Pennington Planning Board Advances Utility Plan, Reflects on Housing Progress and Implementation Needs

by Seth Siditsky

The Pennington Borough Planning Board on Tuesday conditionally adopted the Utility Services Plan Element of the community’s developing 2025 Master Plan, marking the eighth of twelve elements completed as the Borough targets full adoption later this year.

“This plan doesn’t just describe what we have — it prepares us for what’s coming,” said Planning Board Member and Master Plan Committee Chair Andy Jackson during his presentation. He noted that the draft reflects input from multiple Borough bodies, including Public Works, the Environmental Commission, and the Green Team, and is grounded in operational realities.

The plan, outlined in the “Utility Services Plan Draft 8a,” addresses water, wastewater, stormwater, electricity, gas, telecommunications, and recycling. According to the document, Pennington’s water system serves 1,061 customers and uses only 60 percent of its NJDEP-approved daily allocation of 0.65 million gallons per day. It identifies two potential strategies to strengthen emergency water supply: constructing a second storage tower or establishing a new interconnection with New Jersey American Water that could provide a fire hydrant inside the Borough.

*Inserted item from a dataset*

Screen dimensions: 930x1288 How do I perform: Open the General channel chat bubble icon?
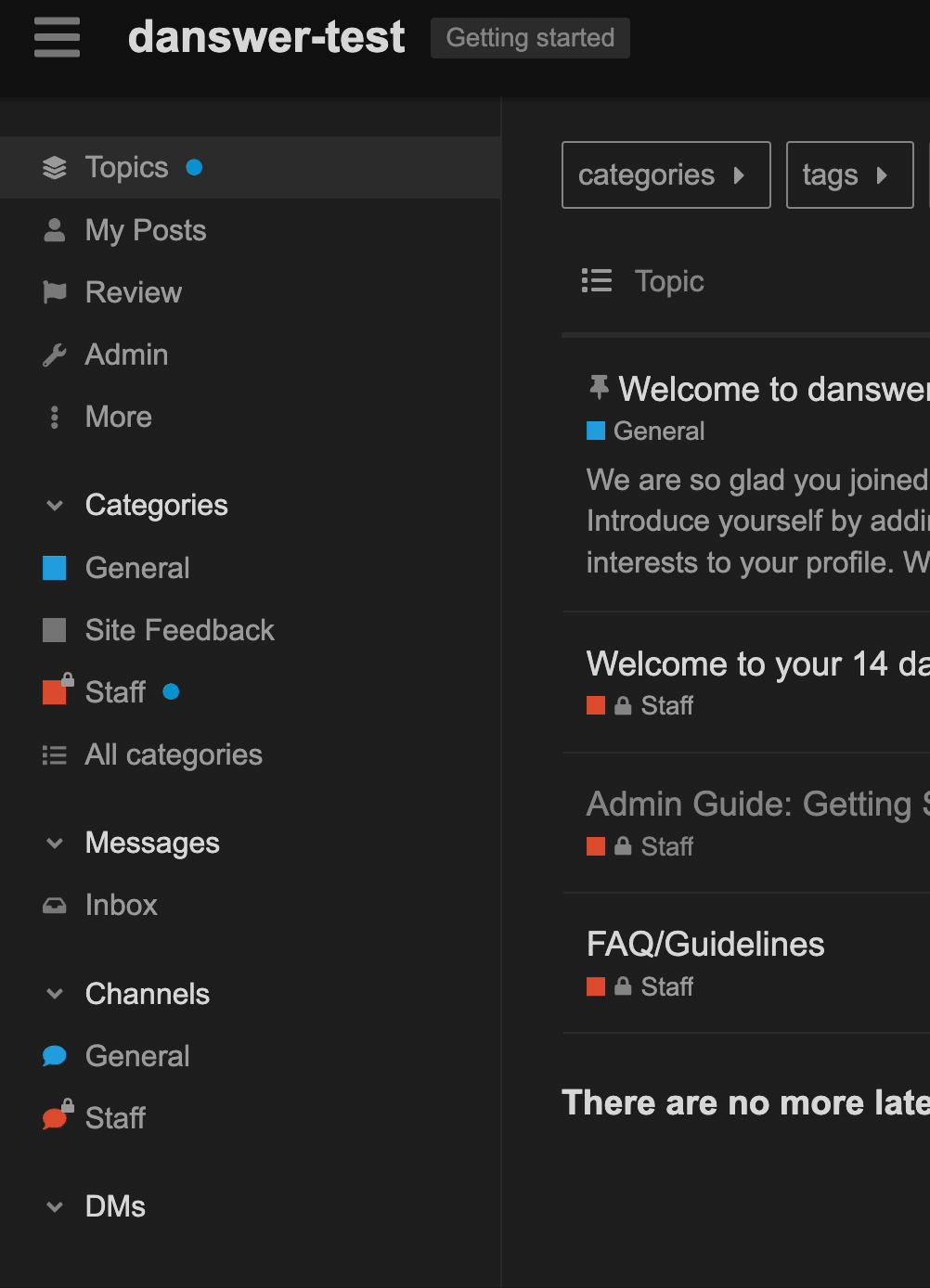55,1055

The Borough currently relies on a single 500,000-gallon storage tower and lacks a redundant backup supply—leaving the system vulnerable in emergencies such as fire or contamination. The plan also notes that some residents rely on private septic systems and calls for improved coordination with regional providers like Ewing-Lawrence Sewerage Authority.

Flooding along Lewis Brook is cited as “the most pressing utility challenge facing Pennington.” The plan recommends replacing outdated stormwater infrastructure, updating pipe sizing to handle climate-driven rainfall, and collaborating with Mercer County to assess bridges and culverts outside the Borough’s control. Aging clay and cast-iron pipes in some areas, combined with evolving state flood standards, have made improvements more urgent.

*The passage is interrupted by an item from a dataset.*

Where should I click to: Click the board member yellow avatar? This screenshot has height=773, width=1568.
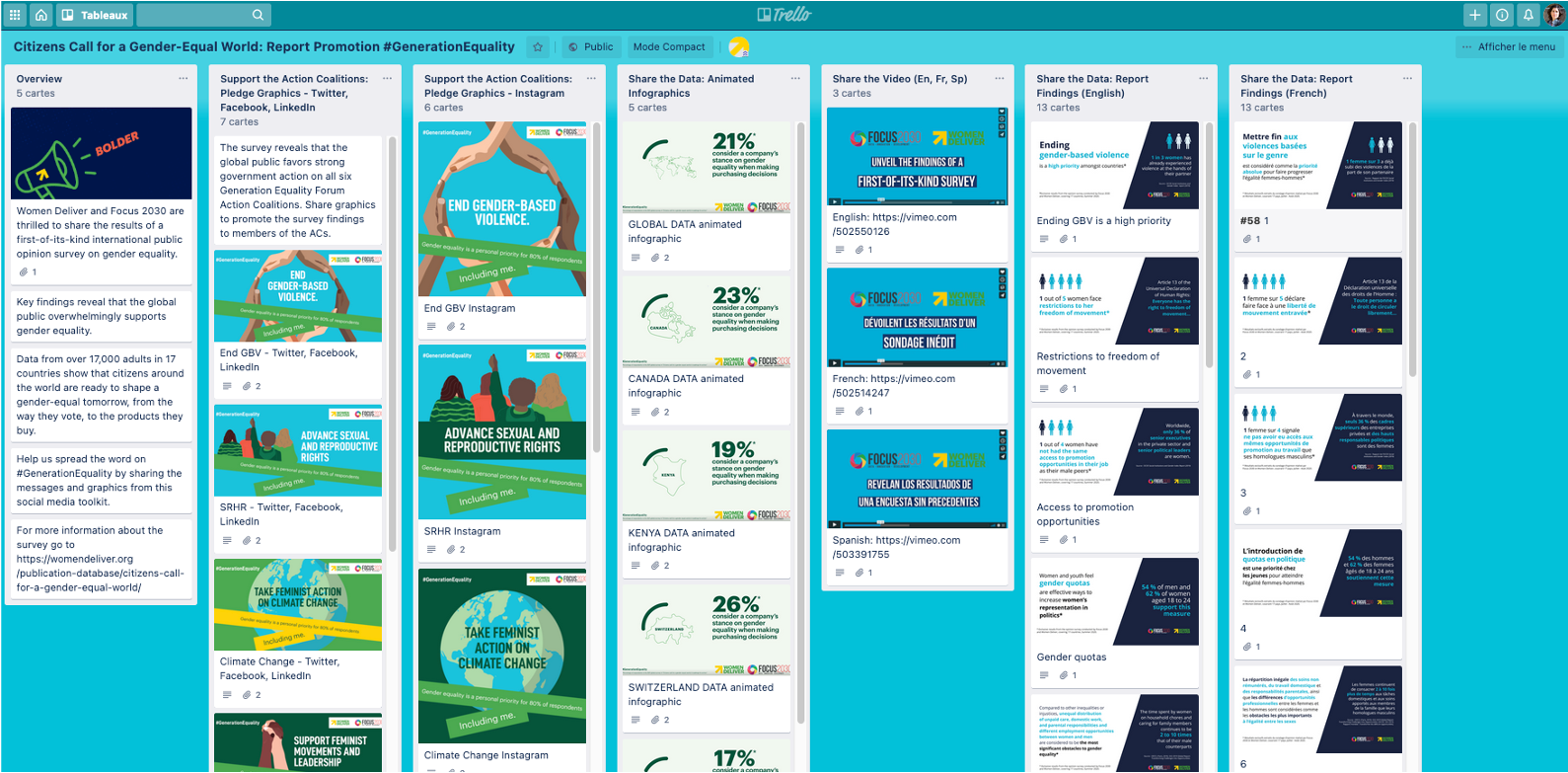point(738,46)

Board members also discussed the implications of new state requirements that adjust flood elevation standards. “There’s going to be a need to update the zoning code and building regulations to reflect these standards,” Jackson said. Pennington Borough is working across municipal boundaries with The Watershed Institute and all of the other Stony Brook communities to find ways to work together on the new state requirements. 

The plan supports broader Borough climate goals, including achieving net-zero municipal operations by 2035. Recommendations include transitioning municipal vehicles to electric, expanding building electrification, and exploring community energy aggregation. Ordinance updates are also encouraged to regulate small cell telecommunications infrastructure while maintaining local control over aesthetic impacts.

After the vote, the board turned its focus to the larger Master Plan process and the Borough’s recent submission of its Round Four Housing Element and Fair Share Plan to the state. Planning Board member Nadine Stern credited the Master Plan Committee and Citizens Advisory Committee with enabling that submission by preparing coordinated plan elements under tight deadlines.

“It’s because of the work that this group did that we were able to get the housing element and fair share plan into the state on time,” Stern said. “That’s huge. We made the deadline, and it means we’re now in a much stronger legal position moving forward.”

Planning Board attorney Ed Schmierer affirmed that the timely submission was critical to preserving local control and avoiding “builder’s remedy” lawsuits that could otherwise allow high-density development without Borough oversight.

Jackson emphasized that the Master Plan has been carefully structured to align its housing, land use, and infrastructure elements. But Stern warned that planning alone was not enough.

“We can’t stop at the planning documents,” she said. “We have to carry this through—into ordinances, budgeting, and decisions that shape how our town grows.”

While the Borough has met the legal deadline for housing submission, follow-up work will include revising zoning ordinances, identifying infrastructure constraints, and ensuring utility and flood resilience plans can accommodate future development. Upcoming Planning Board agendas are expected to include review of the remaining Master Plan elements—Land Use, Economic Development, and Relation to Other Plans—with a public hearing and full adoption anticipated before year’s end.